Exemple illustrant l’oubli des milieux
À cause de leur aspect constitutif, les milieux ont ainsi tendance à être invisibilisés aux yeux des concepteurs de technologies. Or un projet technologique oubliant les milieux peut avoir des effets délétères sur ces derniers.
Un exemple illustrant cette idée est l’expérience Biosphere 2. Il s’agit d’un site expérimental construit dans les années 1990 en Arizona pour mimer un système écologique miniaturisé et accéléré de la Terre. L’objectif était de reproduire les conditions sur Terre permettant le maintien de la vie, en construisant une structure en verre close de 1,27 hectares composée de plusieurs biomes (forêt tropicale, désert, savane, océan, etc.) Or, cette expérience scientifique s’est soldée par un échec. Les participants ont très mal vécu l’isolement social au sein d’un groupe restreint de personnes pendant plusieurs mois. De plus, il n’ont pas réussi à recréer l’écosystème Terre et les défaillances du modèle se sont révélées sur plusieurs aspects (chute des niveaux d’oxygène, accumulation de dioxyde de carbone, pénuries alimentaires, etc.) La leçon que nous pouvons tirer de ce cas est que l’idéal de maitrise du milieu est une chimère. En effet, le « milieu Terre » ne se limite pas à la somme des éléments qui composent l’écosystème, il est bien plus vaste et complexe, traversé par les interactions entre les éléments. Cette expérience illustre bien le fait que le milieu excède sa mise en système. Comme l’énonce Mathieu Triclot : « Si on les oublie, les milieux renâclent, résistent et se ré-invitent par l’échec ».

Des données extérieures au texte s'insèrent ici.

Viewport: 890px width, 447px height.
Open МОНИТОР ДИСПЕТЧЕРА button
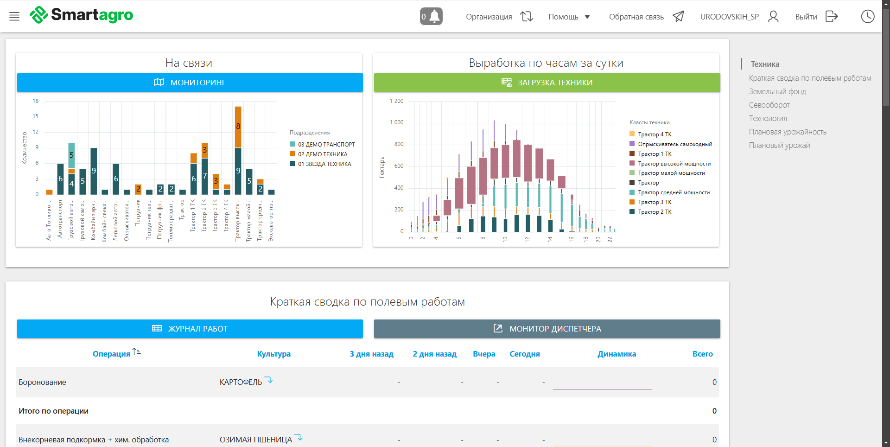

Friction du concept avec le cas étudié
Nous pouvons alors nous interroger sur la présence de phénomènes d'oubli des milieux dans le cas de cette ferme verticale. En effet, ce dispositif high tech modulaire tend à reproduire le micro-environnement des plantes, sans nécessairement prendre en compte le milieu dans lesquelles elles évoluent. S’il est vrai que la croissance des plantes semble fonctionner dans ce contexte technologique restreint, nous pouvons nous demander ce qu’il en serait si cette technologie était déployée à grande échelle. Plusieurs composantes essentielles (ainsi que leurs interrelations) de la production de nourriture à Singapour semblent ne pas avoir été considérées :
> L’oubli des milieux – le sol
Le modèle de SkyGreens est fondé sur le contrôle de la nature par l’Homme et la croyance que les prouesses technologiques et l’intensification des cultures sont les meilleures pratiques. Voyons les répercussions de cette représentation sur la prise en compte du milieu de culture de la plante.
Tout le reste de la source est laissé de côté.